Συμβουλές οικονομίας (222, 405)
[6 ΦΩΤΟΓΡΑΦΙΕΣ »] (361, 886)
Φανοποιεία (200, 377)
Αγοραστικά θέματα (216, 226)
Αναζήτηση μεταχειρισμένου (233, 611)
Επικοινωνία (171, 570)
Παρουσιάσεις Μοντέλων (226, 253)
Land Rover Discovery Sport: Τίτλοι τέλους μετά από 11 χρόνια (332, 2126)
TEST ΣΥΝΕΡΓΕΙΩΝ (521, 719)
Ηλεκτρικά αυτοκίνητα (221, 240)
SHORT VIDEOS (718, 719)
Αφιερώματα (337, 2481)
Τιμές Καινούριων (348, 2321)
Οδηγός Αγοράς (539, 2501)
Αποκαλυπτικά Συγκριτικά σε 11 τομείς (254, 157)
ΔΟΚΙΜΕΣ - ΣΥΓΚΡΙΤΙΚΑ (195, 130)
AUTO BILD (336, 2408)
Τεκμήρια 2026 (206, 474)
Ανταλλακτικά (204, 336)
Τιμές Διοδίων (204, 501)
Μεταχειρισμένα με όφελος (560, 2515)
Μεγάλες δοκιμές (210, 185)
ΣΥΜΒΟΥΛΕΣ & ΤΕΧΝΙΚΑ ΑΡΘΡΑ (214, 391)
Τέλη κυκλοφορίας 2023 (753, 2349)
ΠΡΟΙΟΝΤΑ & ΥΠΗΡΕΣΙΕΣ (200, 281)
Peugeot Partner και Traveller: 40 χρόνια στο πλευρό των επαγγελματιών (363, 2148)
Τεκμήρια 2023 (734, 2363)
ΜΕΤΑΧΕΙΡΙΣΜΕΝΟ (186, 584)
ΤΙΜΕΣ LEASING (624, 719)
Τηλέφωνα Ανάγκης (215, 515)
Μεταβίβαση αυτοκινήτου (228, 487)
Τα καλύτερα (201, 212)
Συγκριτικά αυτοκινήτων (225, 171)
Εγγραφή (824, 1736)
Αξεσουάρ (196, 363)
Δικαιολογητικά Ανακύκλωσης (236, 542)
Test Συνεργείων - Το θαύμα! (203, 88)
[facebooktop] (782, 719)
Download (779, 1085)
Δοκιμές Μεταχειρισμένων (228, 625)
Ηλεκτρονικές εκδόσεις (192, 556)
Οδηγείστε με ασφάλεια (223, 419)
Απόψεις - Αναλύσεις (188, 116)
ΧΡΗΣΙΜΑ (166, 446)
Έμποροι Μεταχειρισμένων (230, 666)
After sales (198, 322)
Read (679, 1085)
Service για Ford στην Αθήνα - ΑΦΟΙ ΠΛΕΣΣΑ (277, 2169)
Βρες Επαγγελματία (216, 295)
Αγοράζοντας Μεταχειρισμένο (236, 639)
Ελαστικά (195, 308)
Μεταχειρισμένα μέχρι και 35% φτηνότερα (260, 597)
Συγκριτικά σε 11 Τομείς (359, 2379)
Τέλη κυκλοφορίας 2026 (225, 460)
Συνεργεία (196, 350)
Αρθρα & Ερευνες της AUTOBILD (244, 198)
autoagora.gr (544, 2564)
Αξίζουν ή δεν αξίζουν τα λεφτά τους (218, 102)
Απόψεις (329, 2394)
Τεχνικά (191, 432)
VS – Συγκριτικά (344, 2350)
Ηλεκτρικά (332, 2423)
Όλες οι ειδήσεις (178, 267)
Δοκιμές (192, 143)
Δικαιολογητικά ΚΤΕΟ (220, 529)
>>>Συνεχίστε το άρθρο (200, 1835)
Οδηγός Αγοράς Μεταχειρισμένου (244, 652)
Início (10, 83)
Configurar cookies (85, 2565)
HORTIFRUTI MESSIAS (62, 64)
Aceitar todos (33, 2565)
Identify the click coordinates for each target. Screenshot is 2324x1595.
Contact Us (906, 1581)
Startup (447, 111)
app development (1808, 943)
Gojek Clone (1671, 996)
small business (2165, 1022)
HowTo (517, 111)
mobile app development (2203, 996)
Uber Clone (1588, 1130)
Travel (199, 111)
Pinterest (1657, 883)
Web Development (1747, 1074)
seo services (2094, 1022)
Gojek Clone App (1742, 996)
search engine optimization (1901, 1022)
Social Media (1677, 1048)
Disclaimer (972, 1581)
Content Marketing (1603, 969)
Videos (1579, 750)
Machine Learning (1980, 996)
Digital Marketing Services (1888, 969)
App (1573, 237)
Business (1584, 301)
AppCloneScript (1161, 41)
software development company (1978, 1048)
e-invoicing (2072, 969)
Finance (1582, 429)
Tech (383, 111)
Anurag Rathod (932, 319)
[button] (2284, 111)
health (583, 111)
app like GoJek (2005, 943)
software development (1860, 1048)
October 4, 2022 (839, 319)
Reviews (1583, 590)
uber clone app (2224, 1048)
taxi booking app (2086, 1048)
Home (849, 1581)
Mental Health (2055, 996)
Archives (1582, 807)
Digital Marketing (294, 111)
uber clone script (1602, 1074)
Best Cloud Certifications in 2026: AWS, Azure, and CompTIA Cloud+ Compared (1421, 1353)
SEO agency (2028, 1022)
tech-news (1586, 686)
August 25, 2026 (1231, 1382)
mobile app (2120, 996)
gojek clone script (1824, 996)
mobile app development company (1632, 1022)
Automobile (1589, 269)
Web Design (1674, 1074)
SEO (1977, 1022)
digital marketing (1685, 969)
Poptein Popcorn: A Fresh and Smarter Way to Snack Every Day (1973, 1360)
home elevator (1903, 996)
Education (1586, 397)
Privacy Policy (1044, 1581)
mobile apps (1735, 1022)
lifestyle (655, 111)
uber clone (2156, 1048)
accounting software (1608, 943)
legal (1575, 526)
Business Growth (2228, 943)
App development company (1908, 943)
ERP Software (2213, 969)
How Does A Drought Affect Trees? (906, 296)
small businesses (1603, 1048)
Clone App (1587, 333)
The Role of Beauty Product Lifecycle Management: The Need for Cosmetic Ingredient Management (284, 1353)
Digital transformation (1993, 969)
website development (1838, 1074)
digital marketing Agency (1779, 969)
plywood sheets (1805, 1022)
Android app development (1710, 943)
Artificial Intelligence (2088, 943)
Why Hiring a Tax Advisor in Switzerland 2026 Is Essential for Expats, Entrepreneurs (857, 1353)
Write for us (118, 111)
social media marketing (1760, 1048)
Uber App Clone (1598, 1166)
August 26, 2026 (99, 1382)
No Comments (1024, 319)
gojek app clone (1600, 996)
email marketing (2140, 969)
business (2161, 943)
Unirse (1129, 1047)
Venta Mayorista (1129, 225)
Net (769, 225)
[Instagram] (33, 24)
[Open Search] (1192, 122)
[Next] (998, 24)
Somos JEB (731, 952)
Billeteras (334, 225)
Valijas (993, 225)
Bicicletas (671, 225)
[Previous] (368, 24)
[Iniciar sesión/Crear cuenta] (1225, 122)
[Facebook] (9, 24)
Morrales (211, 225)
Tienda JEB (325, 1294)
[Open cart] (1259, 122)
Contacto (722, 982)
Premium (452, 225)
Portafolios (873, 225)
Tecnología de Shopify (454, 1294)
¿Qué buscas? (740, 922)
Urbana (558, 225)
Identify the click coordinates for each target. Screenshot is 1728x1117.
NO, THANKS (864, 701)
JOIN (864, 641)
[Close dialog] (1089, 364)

▬▬▬

◆ What to work on
Repeat only the stretch of lines starting at the one containing "Portafolios (873, 225)" and running to the final line of the entries above.

◆ Completed exercise
Portafolios (873, 225)
Tecnología de Shopify (454, 1294)
¿Qué buscas? (740, 922)
Urbana (558, 225)
Identify the click coordinates for each target. Screenshot is 1728x1117.
NO, THANKS (864, 701)
JOIN (864, 641)
[Close dialog] (1089, 364)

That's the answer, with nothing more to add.